• TO DO: Retype the rows below word for word, beginning at the line that contains "Click the 导出" and stopping after the line that contains "Action: (x=440, y=40)".

• Element and text position data:
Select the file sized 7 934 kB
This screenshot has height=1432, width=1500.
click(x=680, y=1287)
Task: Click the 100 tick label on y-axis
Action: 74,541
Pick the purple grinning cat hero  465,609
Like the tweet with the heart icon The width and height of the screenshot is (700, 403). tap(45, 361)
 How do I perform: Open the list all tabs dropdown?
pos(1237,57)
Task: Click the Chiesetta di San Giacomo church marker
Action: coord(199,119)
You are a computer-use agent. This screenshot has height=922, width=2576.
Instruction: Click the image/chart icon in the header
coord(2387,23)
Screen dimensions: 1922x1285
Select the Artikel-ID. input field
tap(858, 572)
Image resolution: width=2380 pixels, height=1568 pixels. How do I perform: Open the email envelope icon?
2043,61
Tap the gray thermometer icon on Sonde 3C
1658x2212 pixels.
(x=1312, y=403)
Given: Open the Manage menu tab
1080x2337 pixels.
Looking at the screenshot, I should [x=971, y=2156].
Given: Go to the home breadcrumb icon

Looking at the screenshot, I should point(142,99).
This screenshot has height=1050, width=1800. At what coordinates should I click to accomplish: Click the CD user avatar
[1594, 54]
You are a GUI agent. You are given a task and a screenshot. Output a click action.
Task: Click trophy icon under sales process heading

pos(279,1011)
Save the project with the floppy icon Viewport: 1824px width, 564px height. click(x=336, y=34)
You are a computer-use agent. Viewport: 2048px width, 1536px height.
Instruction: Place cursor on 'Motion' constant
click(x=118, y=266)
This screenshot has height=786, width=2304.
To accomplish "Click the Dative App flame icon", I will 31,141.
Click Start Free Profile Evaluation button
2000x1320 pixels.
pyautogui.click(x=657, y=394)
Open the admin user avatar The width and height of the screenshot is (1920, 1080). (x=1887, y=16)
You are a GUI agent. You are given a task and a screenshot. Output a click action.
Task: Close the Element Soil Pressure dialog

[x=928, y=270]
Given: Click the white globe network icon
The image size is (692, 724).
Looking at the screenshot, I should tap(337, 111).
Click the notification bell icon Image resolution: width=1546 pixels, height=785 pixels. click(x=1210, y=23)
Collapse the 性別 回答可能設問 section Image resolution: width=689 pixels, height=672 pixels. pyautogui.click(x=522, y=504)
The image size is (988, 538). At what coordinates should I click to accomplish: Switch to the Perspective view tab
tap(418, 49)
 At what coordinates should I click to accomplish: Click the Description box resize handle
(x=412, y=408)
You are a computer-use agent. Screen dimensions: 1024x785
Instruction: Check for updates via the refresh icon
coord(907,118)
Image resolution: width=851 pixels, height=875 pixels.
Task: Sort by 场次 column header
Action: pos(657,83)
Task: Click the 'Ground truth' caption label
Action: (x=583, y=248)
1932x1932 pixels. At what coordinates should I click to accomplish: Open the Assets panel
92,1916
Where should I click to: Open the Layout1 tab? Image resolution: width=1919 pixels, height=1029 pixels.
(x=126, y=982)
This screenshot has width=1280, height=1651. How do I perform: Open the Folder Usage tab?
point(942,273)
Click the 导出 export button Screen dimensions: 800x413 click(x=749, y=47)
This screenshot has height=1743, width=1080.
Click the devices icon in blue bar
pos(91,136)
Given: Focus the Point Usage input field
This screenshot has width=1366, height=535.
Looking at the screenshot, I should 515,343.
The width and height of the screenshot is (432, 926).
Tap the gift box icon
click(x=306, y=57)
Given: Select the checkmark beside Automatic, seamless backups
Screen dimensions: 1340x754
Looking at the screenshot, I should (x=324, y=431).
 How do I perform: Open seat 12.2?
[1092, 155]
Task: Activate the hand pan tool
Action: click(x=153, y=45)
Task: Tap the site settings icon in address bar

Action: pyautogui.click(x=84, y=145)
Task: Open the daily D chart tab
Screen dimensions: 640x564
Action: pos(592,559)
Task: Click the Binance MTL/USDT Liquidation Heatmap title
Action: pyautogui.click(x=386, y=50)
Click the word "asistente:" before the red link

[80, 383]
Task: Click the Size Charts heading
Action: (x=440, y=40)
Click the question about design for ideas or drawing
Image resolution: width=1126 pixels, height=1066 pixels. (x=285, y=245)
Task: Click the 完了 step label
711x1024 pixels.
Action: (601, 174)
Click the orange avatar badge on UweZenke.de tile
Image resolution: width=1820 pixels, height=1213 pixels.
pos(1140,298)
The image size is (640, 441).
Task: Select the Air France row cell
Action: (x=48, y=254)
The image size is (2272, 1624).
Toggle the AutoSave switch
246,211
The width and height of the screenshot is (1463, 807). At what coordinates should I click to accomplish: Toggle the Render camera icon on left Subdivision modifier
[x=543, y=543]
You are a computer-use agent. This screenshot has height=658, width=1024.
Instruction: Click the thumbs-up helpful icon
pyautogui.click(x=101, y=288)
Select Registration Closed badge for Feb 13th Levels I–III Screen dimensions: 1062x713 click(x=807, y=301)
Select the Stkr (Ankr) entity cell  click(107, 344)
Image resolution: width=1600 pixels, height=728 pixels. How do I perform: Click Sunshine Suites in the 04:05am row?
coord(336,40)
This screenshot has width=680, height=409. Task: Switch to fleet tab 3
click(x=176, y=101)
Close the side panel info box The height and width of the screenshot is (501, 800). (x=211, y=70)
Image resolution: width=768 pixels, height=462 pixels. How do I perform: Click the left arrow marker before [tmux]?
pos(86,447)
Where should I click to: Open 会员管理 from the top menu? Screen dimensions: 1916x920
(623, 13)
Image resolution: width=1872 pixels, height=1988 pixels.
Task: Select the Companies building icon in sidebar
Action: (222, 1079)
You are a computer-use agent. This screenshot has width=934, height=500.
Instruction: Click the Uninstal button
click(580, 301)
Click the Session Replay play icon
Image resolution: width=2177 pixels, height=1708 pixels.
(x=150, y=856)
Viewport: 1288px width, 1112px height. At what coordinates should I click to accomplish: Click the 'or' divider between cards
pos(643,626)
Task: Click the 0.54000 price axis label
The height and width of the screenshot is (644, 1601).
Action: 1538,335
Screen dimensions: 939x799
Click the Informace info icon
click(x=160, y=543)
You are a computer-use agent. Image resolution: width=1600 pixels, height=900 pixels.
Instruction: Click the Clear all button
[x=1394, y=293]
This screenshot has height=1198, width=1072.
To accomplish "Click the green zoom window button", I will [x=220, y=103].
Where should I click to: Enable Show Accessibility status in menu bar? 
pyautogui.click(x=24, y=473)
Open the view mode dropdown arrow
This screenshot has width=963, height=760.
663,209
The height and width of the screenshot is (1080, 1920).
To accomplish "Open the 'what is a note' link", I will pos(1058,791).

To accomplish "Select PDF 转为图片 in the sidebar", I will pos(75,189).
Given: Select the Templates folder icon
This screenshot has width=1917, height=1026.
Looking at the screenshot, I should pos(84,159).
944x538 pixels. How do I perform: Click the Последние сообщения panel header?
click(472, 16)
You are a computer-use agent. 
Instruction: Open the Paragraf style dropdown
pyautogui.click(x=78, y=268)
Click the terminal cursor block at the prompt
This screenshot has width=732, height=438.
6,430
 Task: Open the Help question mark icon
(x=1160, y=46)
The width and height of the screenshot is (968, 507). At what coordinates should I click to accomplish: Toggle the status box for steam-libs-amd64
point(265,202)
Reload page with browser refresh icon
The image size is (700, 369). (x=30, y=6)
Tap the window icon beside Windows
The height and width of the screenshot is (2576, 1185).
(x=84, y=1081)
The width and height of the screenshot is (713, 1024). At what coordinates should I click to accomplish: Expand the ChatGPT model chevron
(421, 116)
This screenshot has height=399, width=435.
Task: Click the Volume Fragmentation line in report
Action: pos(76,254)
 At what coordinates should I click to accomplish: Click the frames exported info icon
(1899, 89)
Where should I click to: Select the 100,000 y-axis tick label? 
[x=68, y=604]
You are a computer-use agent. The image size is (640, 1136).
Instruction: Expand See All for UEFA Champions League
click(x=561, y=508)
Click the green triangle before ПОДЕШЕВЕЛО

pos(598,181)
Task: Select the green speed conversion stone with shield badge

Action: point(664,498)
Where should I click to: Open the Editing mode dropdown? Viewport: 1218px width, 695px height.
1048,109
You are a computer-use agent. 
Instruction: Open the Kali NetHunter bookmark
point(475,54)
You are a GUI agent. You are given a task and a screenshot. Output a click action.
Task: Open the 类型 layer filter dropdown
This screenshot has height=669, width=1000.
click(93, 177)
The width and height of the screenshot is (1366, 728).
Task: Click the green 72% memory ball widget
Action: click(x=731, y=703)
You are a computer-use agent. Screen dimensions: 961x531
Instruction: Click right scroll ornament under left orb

• CORRECT RESPONSE:
Click the 导出 export button Screen dimensions: 800x413 click(x=749, y=47)
This screenshot has height=1743, width=1080.
Click the devices icon in blue bar
pos(91,136)
Given: Focus the Point Usage input field
This screenshot has width=1366, height=535.
Looking at the screenshot, I should 515,343.
The width and height of the screenshot is (432, 926).
Tap the gift box icon
click(x=306, y=57)
Given: Select the checkmark beside Automatic, seamless backups
Screen dimensions: 1340x754
Looking at the screenshot, I should (x=324, y=431).
 How do I perform: Open seat 12.2?
[1092, 155]
Task: Activate the hand pan tool
Action: click(x=153, y=45)
Task: Tap the site settings icon in address bar

Action: pyautogui.click(x=84, y=145)
Task: Open the daily D chart tab
Screen dimensions: 640x564
Action: pos(592,559)
Task: Click the Binance MTL/USDT Liquidation Heatmap title
Action: pyautogui.click(x=386, y=50)
Click the word "asistente:" before the red link

[80, 383]
Task: Click the Size Charts heading
Action: (x=440, y=40)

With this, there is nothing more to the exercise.